None of those facts were true of Norton’s life — this is acting, remember — yet none of that detracted from the power, precision and impact of his work, for which he was nominated for a best supporting actor Academy Award. In time, Ziegler will be similarly lauded for this unforgettable portrayal.
The other prominent narrative thread of Music is its portrait of the ongoing struggle of sobriety, a subject in which Furler is well versed. Like Hudson’s character Zu, Furler is in recovery for alcohol addiction, and the filmmaker’s final thanks in the end credits is reserved for her fellow members of 12-step programs “who knowingly or unknowingly have saved my life, time and time again”.
As a first-time film director, Furler is gifted with extraordinary talent at which to point her lens: Ziegler, Hudson and Odom Jr are all compelling as the three leads, and ably supported by an ensemble including Hector Elizondo as elderly neighbour George and impressive newcomer Beto Calvillo as Felix, a mute boy who lives in the building across from Music.
The singer herself makes a memorable cameo midway through, with her Australian accent cutting through a film largely populated with American voices but for Odom Jr’s Ebo, who has Ghanaian heritage. Given that Furler has spent much of the last decade literally hiding behind a platinum blonde wig in almost all of her public outings, her brief appearance — as a character credited as Popstar Without Borders — is both amusing and welcome.

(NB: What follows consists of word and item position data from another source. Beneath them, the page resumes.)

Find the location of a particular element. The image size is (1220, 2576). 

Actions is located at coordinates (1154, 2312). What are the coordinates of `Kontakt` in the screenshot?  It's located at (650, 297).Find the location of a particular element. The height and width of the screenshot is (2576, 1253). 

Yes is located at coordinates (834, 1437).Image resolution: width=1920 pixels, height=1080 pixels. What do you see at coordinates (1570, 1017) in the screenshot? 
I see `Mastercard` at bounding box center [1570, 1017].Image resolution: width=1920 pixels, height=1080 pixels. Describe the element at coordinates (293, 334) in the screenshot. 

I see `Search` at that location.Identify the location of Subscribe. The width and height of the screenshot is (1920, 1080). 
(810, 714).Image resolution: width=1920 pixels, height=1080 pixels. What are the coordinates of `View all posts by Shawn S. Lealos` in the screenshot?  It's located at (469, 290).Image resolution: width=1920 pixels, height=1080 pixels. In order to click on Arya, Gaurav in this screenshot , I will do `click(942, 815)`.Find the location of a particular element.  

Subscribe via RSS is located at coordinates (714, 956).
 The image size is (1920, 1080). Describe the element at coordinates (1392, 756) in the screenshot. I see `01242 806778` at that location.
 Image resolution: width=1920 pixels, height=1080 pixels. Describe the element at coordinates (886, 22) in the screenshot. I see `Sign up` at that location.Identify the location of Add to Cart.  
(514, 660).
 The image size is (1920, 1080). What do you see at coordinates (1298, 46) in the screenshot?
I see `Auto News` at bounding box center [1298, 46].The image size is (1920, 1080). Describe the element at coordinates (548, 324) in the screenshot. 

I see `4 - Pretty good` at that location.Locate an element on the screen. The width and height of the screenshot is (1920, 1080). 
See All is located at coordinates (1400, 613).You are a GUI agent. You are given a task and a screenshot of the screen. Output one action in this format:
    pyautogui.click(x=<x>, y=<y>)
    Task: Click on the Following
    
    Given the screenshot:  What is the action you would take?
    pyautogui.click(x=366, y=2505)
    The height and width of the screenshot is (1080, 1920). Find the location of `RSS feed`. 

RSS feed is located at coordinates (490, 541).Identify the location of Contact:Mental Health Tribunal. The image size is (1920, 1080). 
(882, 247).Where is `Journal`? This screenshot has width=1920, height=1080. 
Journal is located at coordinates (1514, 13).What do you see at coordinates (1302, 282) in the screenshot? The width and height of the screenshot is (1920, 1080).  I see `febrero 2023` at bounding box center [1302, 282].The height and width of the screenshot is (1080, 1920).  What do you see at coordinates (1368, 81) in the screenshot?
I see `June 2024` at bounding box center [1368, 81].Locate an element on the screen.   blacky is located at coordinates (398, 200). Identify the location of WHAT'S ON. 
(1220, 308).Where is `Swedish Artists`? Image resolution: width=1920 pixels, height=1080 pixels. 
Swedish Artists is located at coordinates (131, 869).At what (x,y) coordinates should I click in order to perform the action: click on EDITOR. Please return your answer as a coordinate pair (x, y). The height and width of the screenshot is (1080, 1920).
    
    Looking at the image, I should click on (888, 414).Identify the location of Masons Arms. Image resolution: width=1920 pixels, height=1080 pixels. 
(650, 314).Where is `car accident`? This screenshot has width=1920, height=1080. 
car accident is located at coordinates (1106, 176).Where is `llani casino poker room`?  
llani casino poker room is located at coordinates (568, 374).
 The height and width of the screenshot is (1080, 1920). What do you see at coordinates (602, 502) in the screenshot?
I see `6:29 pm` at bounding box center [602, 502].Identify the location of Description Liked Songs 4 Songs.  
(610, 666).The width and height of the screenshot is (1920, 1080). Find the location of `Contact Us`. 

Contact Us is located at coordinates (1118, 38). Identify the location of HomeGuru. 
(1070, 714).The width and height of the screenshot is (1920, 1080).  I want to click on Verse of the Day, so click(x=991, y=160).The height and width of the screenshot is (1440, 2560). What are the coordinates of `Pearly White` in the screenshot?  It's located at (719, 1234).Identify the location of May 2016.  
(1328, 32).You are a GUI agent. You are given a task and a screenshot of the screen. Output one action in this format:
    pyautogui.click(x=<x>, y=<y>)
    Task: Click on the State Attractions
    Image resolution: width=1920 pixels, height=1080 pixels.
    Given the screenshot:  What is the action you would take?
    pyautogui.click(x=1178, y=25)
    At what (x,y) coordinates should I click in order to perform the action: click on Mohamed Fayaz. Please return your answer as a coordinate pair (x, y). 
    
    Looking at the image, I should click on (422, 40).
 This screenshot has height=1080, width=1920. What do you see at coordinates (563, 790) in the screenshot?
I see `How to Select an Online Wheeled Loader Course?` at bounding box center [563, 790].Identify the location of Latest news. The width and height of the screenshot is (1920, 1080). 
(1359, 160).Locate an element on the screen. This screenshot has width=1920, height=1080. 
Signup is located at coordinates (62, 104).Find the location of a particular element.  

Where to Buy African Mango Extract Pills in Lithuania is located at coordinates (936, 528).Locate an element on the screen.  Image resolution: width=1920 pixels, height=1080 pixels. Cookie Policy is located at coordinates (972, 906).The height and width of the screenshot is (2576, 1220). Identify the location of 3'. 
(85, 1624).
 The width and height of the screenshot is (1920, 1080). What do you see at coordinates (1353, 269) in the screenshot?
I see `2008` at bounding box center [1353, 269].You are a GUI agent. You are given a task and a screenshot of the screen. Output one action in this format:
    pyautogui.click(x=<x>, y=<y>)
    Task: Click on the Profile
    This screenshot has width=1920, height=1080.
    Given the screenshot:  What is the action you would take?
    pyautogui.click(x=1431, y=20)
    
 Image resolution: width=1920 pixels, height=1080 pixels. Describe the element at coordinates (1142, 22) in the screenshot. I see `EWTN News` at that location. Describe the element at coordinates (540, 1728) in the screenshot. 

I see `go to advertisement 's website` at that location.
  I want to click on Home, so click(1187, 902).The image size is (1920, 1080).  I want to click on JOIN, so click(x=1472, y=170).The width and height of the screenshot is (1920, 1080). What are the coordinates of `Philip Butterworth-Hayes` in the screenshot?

Behind the lens, her work is largely unobtrusive, although there is one key moment with the three leads at a piano midway through where the handheld camera appears to wobble, and I couldn’t help but wonder if that was because the director was affected by the emotion of the scene. Intentional or not, it was a nice touch.
Both book-ending and stitched throughout the narrative are highly stylised and gaudily coloured musical sequences, choreographed by Ryan Heffington and set to original songs mostly composed by Furler alongside her collaborators, including British musician and rapper Labyrinth and long-time producer Greg Kurstin. Ziegler’s character is often at the centre of these passages, and the contrast between the jerky, restless, compulsive movements of her waking life is stark.
Rather than being essential to the narrative, I found the musical aspects to be fun diversions from the main story, which remains compelling all the way through. But there were practical reasons for the heavy musical presence, too: Furler has said the budget jumped from $US4m ($5.17m) to $US16m when she agreed to pump up the music as the studio could profit from the soundtrack, which will be released February 12.
My interpretation of the interstitial musical numbers is that they offer a chance to whisk Music out of the strictures of her neurological condition, if only for a few moments, to place her inside a technicolour fantasy where she moves fluidly and gracefully, and where her favourite people in the world are wearing bright costumes and dancing right along with her.
Not that Music’s life is unhappy; quite the opposite, for even after the death of her grandmother, she remains surrounded by those who love her for who she is. But for those gentle and well-meaning nudges from friendly faces in the neighbourhood who keep a watchful eye on her, Music retains a high degree of agency. What appears to her older half-sister to be a small and almost impossibly confined life is in fact comforting and full to overflowing.
The real genius of Furler’s film is wrapped tightly around this premise: by patiently showing — rather than telling — Music’s rich life to the viewer, we come to realise that she does not want for anything. Instead, what she has is enough.
Music is screening nationally from Thursday, January 14.